[START Data]
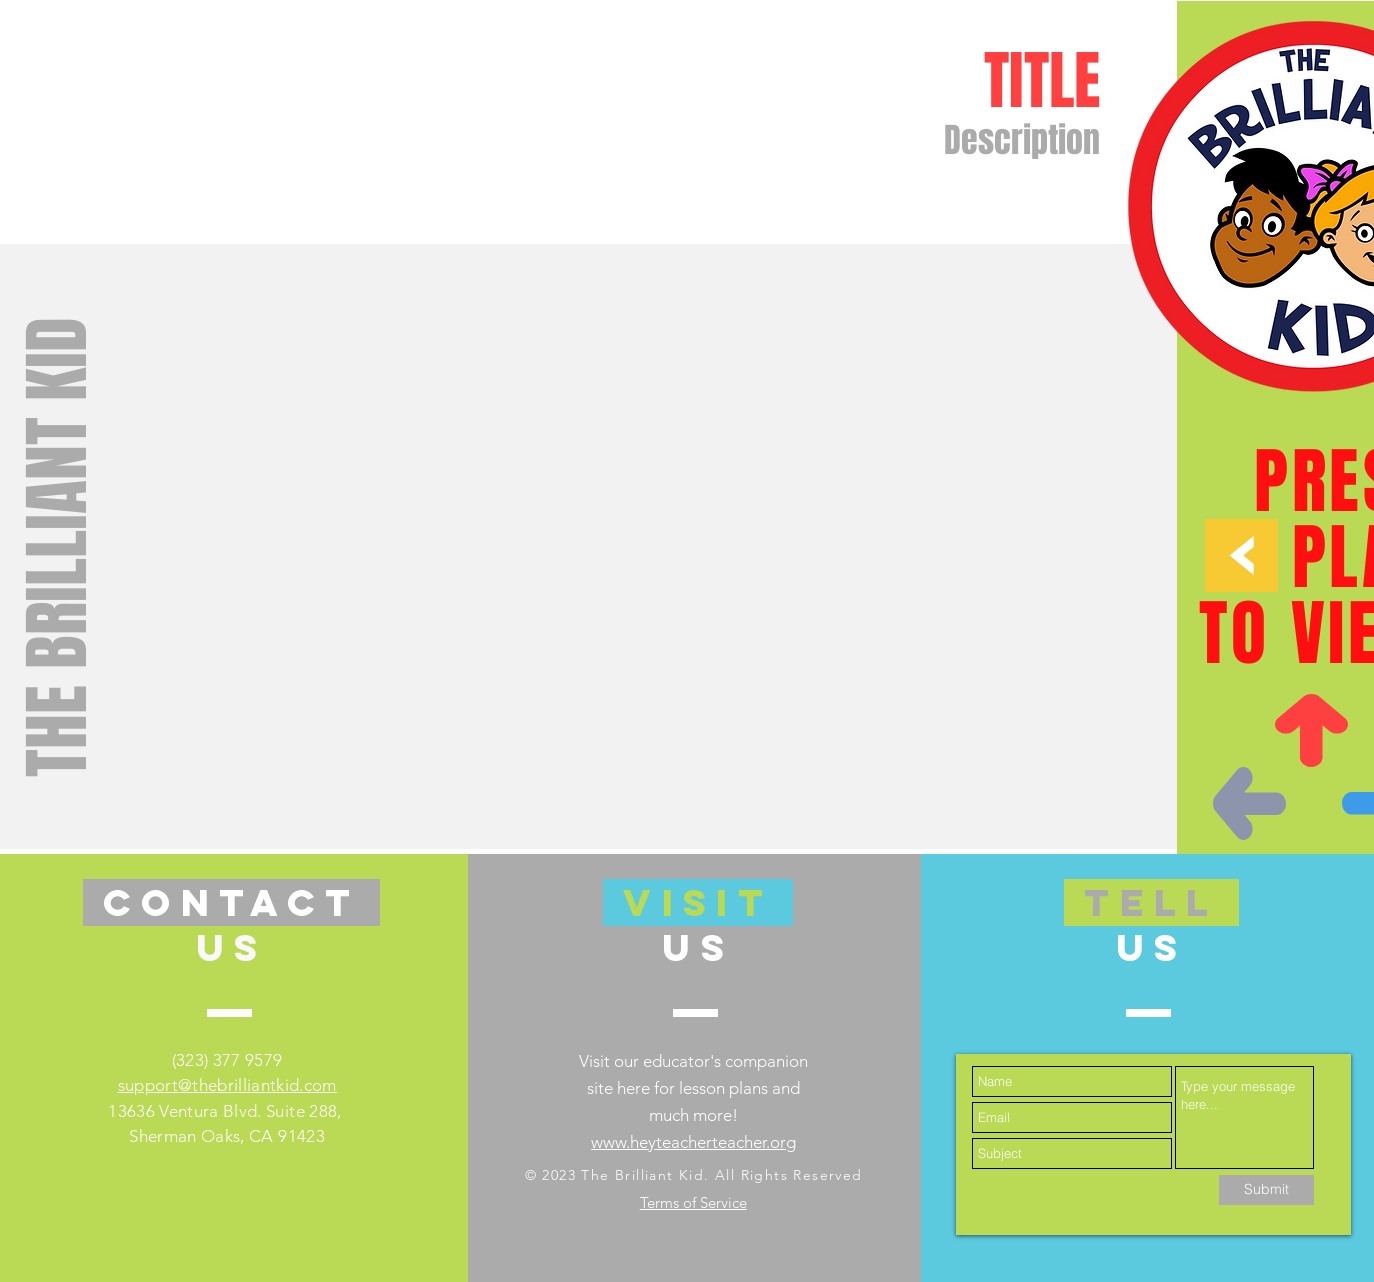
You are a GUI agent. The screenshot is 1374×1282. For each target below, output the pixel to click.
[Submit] (1266, 1190)
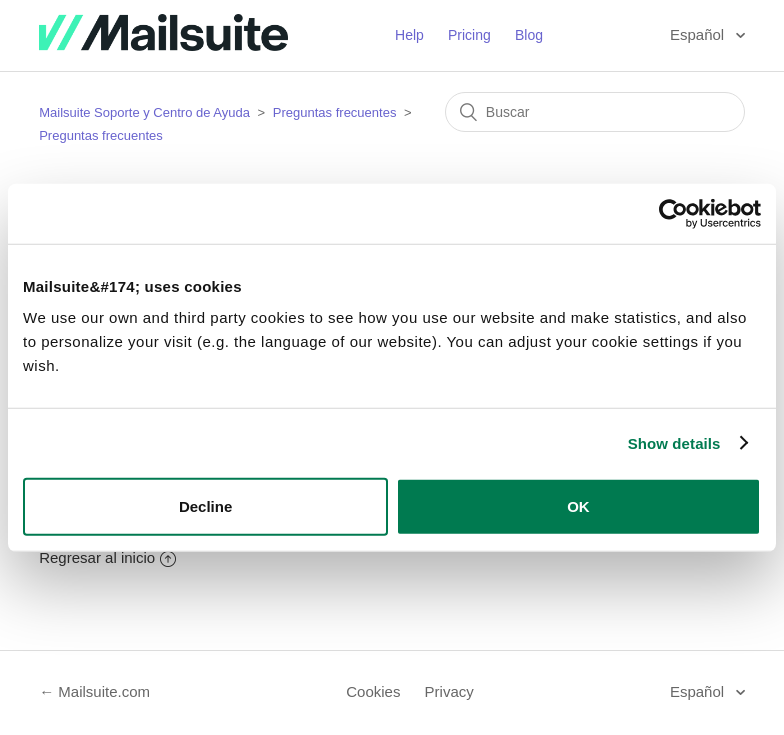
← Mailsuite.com (94, 691)
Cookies (373, 691)
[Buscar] (595, 112)
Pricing (469, 35)
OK (578, 506)
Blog (529, 35)
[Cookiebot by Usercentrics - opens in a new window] (673, 213)
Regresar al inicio (107, 557)
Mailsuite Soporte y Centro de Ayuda (144, 112)
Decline (205, 506)
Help (409, 35)
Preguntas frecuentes (335, 112)
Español (699, 34)
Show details (674, 442)
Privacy (449, 691)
[END Data]
_Exercise task_
Copy out the lines of the material above, from the line holding "[Buscar] (595, 112)" through the last line, inclusive.

_Result_
[Buscar] (595, 112)
Pricing (469, 35)
OK (578, 506)
Blog (529, 35)
[Cookiebot by Usercentrics - opens in a new window] (673, 213)
Regresar al inicio (107, 557)
Mailsuite Soporte y Centro de Ayuda (144, 112)
Decline (205, 506)
Help (409, 35)
Preguntas frecuentes (335, 112)
Español (699, 34)
Show details (674, 442)
Privacy (449, 691)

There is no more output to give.